CHALMERS: I think people hear Josh Frydenberg and Scott Morrison pat themselves on the back for these economic figures and wonder what planet they're from. I mean in aggregate some of the headline figures in the economy are relatively strong but the parts of the economy that people actually experience in their day to day lives, things like wages, things like household saving, household debt, living standards, all of these things are actually quite weak. I think that one of the reasons that people have been receptive to us in Longman as you mentioned before but more broadly is that we do understand that it’s the people facing part of the economy that matters the most out there in the suburbs and towns. The defining feature of the economy as it stands right now is that profits are growing something like five times faster than wages in the most recent national accounts data. People do get a bit narky when they see the Liberals pat themselves on the back for that kind of thing. You asked me what we can do about it. Well firstly we would restore penalty rates. That's a big part of the story. We'd deal with labour hire, dodgy labour hire practices, which are undercutting workers' wages in lots of places but I've noticed it particularly in regional Queensland it's a big issue. We would try and make enterprise bargaining fairer. There is a lot of dodgy practices which have sprung up in the industrial relations system around the tearing up of agreements, which obviously has meant that has tilted the balance further away from employees in the workplace and on the shop floor. There is a whole range of things that we can do. I think the wages story is probably the most important story in our economy, in our politics, in our society, in our community at the moment and if we were to be elected next year a Shorten Labor Government would make some of those things that I have just rattled off a really high priority.
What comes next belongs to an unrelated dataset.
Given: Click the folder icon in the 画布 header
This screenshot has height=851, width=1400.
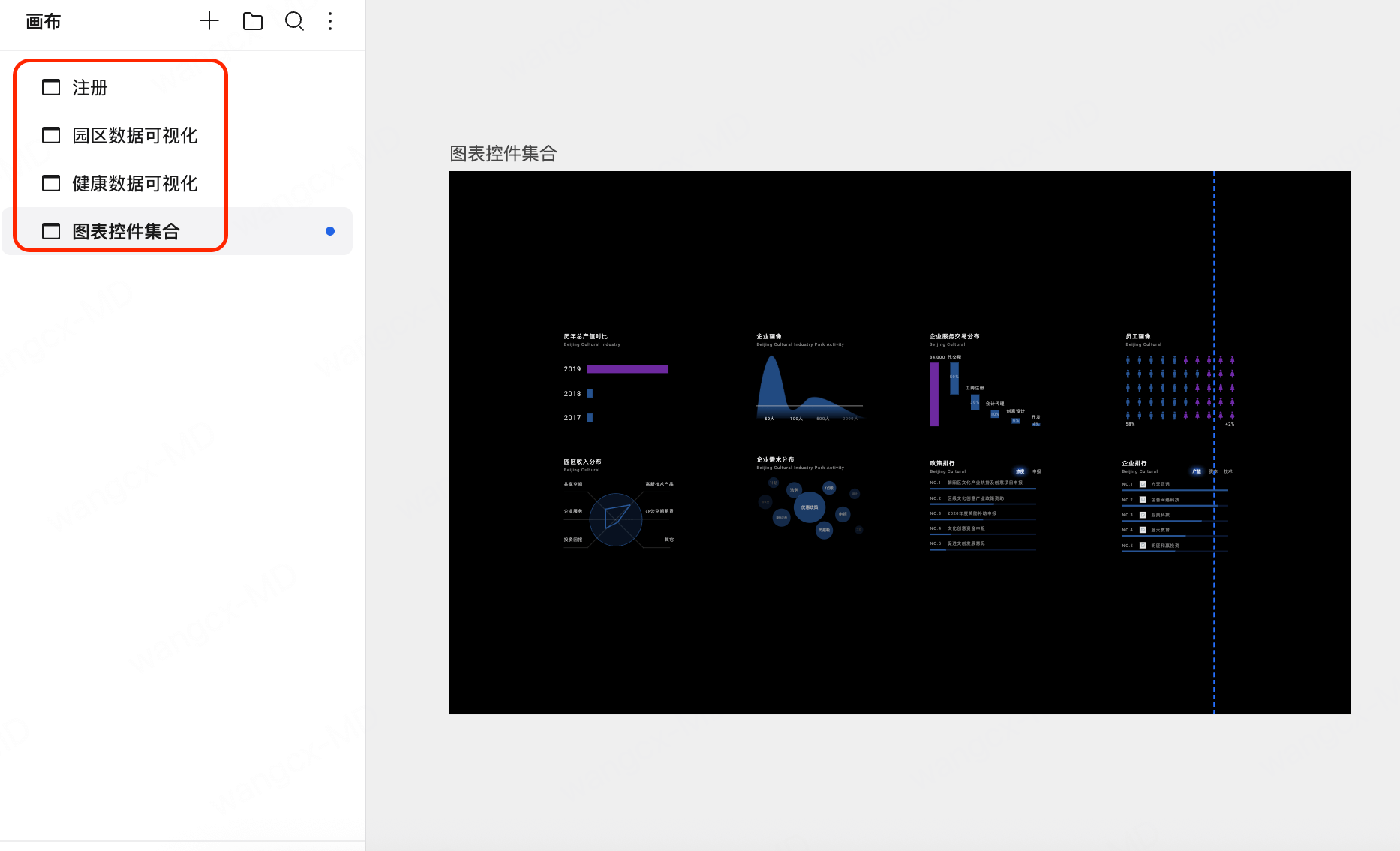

RICHARDSON: You have to. What do you actually do to make wages go up? I have never heard anyone tell me how you force in the end an employer to pay the worker more. I just don't understand how you do that?

CHALMERS: You need to make sure that workers have a sufficiently level playing field that they can bargain for better outcomes. You got to make sure that the rules don't incentivise some employers, a minority of employers who want to do the wrong thing to rip up agreements and make people go back to inferior awards. You've got to make sure that we don't empower people who want to do the wrong thing by bringing in big labour hire workforces, making them essentially permanent, doing the same job as the next guy and getting paid different rates. We want the same job to be attracting the same level of pay. All of those things, restoring penalty rates, they will make a material difference to wages, not overnight necessarily in all cases but together they do have some prospect of shifting the needle on wages because as you rightly point out wages are barely keeping up with the cost of living in this country. People feel like the cost of everything else is going up except their wages and that obviously can't continue.

RICHARDSON: Thanks for very much for your time Jim. I do have to leave it there. I mean there is so much more I could go on with but we will have to stop. I've got to say, mate you are one of the rising stars in Labor and I wish more power to your arm. We will see you soon.

CHALMERS: Very kind of you Richo. Thanks very much for the chat.